Je lisais ce soir un billet dans le Grand Soir, signé Sayid, intitulé La religion et la république. Prêtons-nous au jeu, après tout. Et raisonnons, nous aussi.
Merci à Sayid de remettre à nos
mémoires cette conversation tirée d'"Ainsi parlait
Zarathoustra". Il me rappelle de vieux souvenirs de l'oral
obligatoire au Bac Philo. Il me surprend, quand il veut rendre
compatible le gouvernant et la religion. J'espère que Nietzsche ne
m'en voudra pas.
A mon avis, ce dialogue est
complètement faussé.
Doit-on parler indifféremment de
religion, et de croyance ? Je ne pense pas. La croyance est
généralement dans l'humain, et ne concerne que lui, avec des
nuances qui lui sont propres en fonction de son caractère et de ses
expériences. La religion est un cadre imposé par des humains
("inspirés" ou non) à d'autres humains par divers moyens,
dont la persuasion, la force, et au bout d'un certain temps la
coutume dans laquelle baigne le nourrisson, qui grandit avec et la
fait sienne au moins au départ. La religion apporte des croyances,
mais aussi des rites, des règles. Ces rites et ces règles sont
nécessairement "humains", d'ailleurs ils découlent
généralement d'interprétations à partir de phrases souvent
vagues.
L'athéisme, selon Zarathoustra, serait
une croyance parmi d'autres. Je pense qu'il y a plusieurs formes
d'athéismes. Certains peuvent s'approcher de cette définition. Du
genre "Je crois qu'il n'y a rien".
Mais aussi il peut y avoir la démarche
pragmatique "Je décide qu'il n'y a rien, je pose un postulat en
ce sens, j'enterre le mot croire qui fausse les raisonnements."
Dans ce cas se posent trois propositions :
- soit par les études, qui le
prouvent, on sait
- soit, parce que la science n'a pas
suffisamment progressé, on ne sait pas
- soit parce qu'on a une idée, une
hypothèse est posée. Ensuite, quelqu'un prouvera que c'est vrai,
donc la proposition 1 est établie. Ou au contraire il est démontré
que c'est faux, et nous revenons humblement à la proposition 2
- il existe une variante à la
proposition 3 : celle où une chose se révèle indémontrable, soit
pour prouver sa véracité, soit pour infirmer celle-ci. Si cet
aspect des questions est fondamental pour quelqu'un, il est alors
érigé en postulat, qui n'engage personne, mais permet de vivre.

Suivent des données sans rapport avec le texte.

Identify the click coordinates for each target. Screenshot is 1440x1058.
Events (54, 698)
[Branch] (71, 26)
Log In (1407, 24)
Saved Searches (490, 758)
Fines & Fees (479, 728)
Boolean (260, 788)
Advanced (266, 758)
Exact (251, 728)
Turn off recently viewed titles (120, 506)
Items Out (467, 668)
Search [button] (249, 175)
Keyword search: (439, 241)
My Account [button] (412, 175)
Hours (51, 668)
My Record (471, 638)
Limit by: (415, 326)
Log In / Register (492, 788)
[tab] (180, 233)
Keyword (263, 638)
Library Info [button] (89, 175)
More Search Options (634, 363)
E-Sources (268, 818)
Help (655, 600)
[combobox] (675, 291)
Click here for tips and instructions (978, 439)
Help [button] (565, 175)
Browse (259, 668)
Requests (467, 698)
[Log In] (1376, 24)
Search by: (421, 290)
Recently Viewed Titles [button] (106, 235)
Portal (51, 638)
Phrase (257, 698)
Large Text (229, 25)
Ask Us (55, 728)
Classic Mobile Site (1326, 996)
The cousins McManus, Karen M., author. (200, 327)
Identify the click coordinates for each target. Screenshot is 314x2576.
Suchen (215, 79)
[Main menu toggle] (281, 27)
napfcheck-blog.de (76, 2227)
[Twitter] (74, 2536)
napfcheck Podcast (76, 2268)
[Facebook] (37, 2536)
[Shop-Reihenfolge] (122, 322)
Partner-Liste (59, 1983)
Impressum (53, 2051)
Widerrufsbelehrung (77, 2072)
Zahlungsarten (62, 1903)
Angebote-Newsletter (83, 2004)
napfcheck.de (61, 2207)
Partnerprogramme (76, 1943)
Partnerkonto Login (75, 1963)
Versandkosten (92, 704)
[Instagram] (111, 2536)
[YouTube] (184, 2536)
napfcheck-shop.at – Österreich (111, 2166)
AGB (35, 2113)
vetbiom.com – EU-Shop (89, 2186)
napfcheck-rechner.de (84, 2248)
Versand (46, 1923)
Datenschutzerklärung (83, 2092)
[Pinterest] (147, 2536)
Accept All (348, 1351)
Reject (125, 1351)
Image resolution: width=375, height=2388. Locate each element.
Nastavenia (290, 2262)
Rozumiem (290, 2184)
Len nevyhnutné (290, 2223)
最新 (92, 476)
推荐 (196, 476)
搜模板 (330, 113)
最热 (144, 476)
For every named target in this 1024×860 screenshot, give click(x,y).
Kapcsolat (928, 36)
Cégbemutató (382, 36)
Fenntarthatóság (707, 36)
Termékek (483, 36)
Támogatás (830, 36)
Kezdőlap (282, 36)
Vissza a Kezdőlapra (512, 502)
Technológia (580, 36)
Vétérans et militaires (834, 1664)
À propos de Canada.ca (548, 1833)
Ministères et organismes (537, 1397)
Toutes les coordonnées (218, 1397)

S'imbriquant avec celle de religion,
s'est imposée la notion de justice. Sans doute est-ce un problème
mal posé. Qui pourrait donner une définition vraie et acceptée par
tous de la justice ? C'est probablement un leurre.
Prenons les bases de la République.
Celle de France, qui se veut universaliste dans ses principes. Elle
met en avant la liberté, mais aussitôt après l'égalité et la
fraternité. La justice, s'il y en a une, est contenue dans ces trois
principes-là. Je l'ai souvent répété, l'égalité conditionne la
liberté, car sinon il y aura des gens plus libres que d'autres, et
libres d'empiéter sur la liberté de ces autres. Il s'agit bien
entendu d'une égalité en droits et en devoirs. Pour le reste, tous
égaux, nous sommes tous différents, et tous aptes à apporter
quelque chose, en toute fraternité, à l'ensemble. La fraternité
est le lien, le pacte qui scelle l'alliance entre tous les humains,
et entre ceux-ci et la terre qui les nourrit, et les porte tout le
long de leur vie.
La justice serait donc le constat que
le pacte est rempli, l'injustice la dénonciation de la tricherie
d'un ou plusieurs humains, tricherie volontaire ou pas. Ce n'est pas
quelque chose de naturel, mais un élément du "contrat social"
en quelque sorte, porté oralement ou sur les tablettes du tabellion,
peu importe. Il faudrait être bien malin, pour trouver une trace
divine là-dedans.
Pour résumer, dieu, ou pas dieu, et en
plus, lequel ?
Mais qu'importe ! A-t-il une vraie
utilité sociale ? Il semble bien que non. Qu'il reste au tréfonds
de ceux qui en ont besoin, pour dialoguer avec lui. Que des amis de
cette présence intérieure en discutent entre eux, il n'y a aucun
mal à cela. Mais que personne ne s'avise de l'imposer d'une façon
ou d'une autre, car c'est ainsi que s'instaure la tyrannie.